Knopp Biosciences LLC today announced the publication of a report in the journal Blood that a Phase 2 study of dexpramipexole in hypereosinophilic syndromes (HES) met its co-primary endpoints.
A team of investigators led by Dr. Amy Klion at the National Institute of Allergy and Infectious Diseases (NIAID), part of the National Institutes of Health (NIH), undertook the open-label study of dexpramipexole as a steroid-sparing agent in subjects with HES. Dexpramipexole had been observed to produce a significant, targeted reduction of peripheral blood eosinophils in earlier clinical trials in amyotrophic lateral sclerosis.
Subjects with HES on glucocorticoid therapy were eligible for the study if they required ≥10 mg prednisone or equivalent for control of symptoms and eosinophilia. Prior to study treatment, subjects underwent a standardized glucocorticoid taper to determine their minimally effective glucocorticoid dose (MED). Subjects for whom the MED had been determined within the past year or with an eosinophil count ≥1000/µL at the time of enrollment were eligible to proceed directly to dexpramipexole treatment at the discretion of the principal investigator. After 12 weeks of oral dexpramipexole treatment (150 mg twice daily) on a stable glucocorticoid dose, a glucocorticoid taper was attempted and the MED on dexpramipexole (MEDD) was determined.
The trial enrolled 10 subjects and met the co-primary endpoints of: 1) percentage of subjects experiencing a ≥50% reduction in MED and 2) reduction of glucocorticoid requirement among all subjects. Notably, three of the four responders meeting the primary endpoint exhibited complete hematological responses (eosinophil count of zero or near-zero) and were able to discontinue prednisone completely. These subjects have remained symptom-free, eosinophil-free, and steroid-free for 13-32 months while continuing dexpramipexole treatment, as reported in the article.
The investigators also reported that three of four responders who underwent biopsies had complete resolution of eosinophilia in affected skin or gastrointestinal tissue. Delayed and partial hematological responses were also noted in the trial.

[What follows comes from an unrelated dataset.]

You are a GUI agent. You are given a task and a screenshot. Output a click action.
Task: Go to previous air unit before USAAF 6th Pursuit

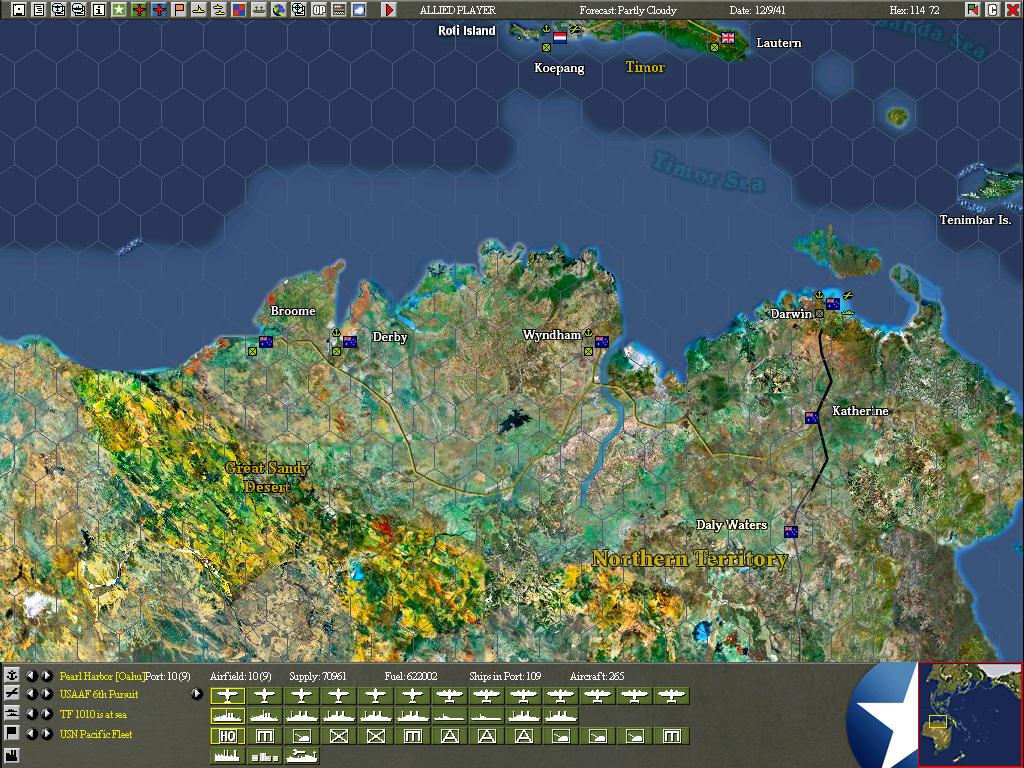[x=31, y=695]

Dexpramipexole was well tolerated, with no adverse events leading to drug interruption or discontinuation.
The article concluded, "Well-tolerated and with a dosing schedule convenient for routine outpatient treatment, dexpramipexole shows great promise as a novel oral therapy for HES."
Michael Bozik, M.D., President and CEO of Knopp Biosciences, said, "The Blood publication demonstrates that dexpramipexole merits Phase 3 development in HES, a rare hematological disease with significant morbidity and limited treatment options. We are grateful for our collaboration with Dr. Klion and her NIH colleagues, and we look forward to initiating the Phase 3 study later this year."
HES comprises a heterogeneous group of rare disorders characterized by peripheral eosinophilia and eosinophil-related end organ damage. The NIH trial enrolled subjects with the FIP1L1-PGDFRA-negative form of the disease, which accounts for 85-90% of all HES. Although glucocorticoid therapy is the first-line treatment for patients with FIP1L1-PGDFRA-negative HES, many patients develop serious side effects or resistance over time.
The Phase 2 study was conducted as part of an agreement between Knopp Biosciences and NIAID, demonstrating industry-government collaboration in the field of rare disease drug development.